Please write out every record below exactly as it stands.

====================

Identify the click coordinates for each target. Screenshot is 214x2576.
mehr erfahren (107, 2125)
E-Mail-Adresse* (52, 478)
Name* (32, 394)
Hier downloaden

====================

**Output**
Identify the click coordinates for each target. Screenshot is 214x2576.
mehr erfahren (107, 2125)
E-Mail-Adresse* (52, 478)
Name* (32, 394)
Hier downloaden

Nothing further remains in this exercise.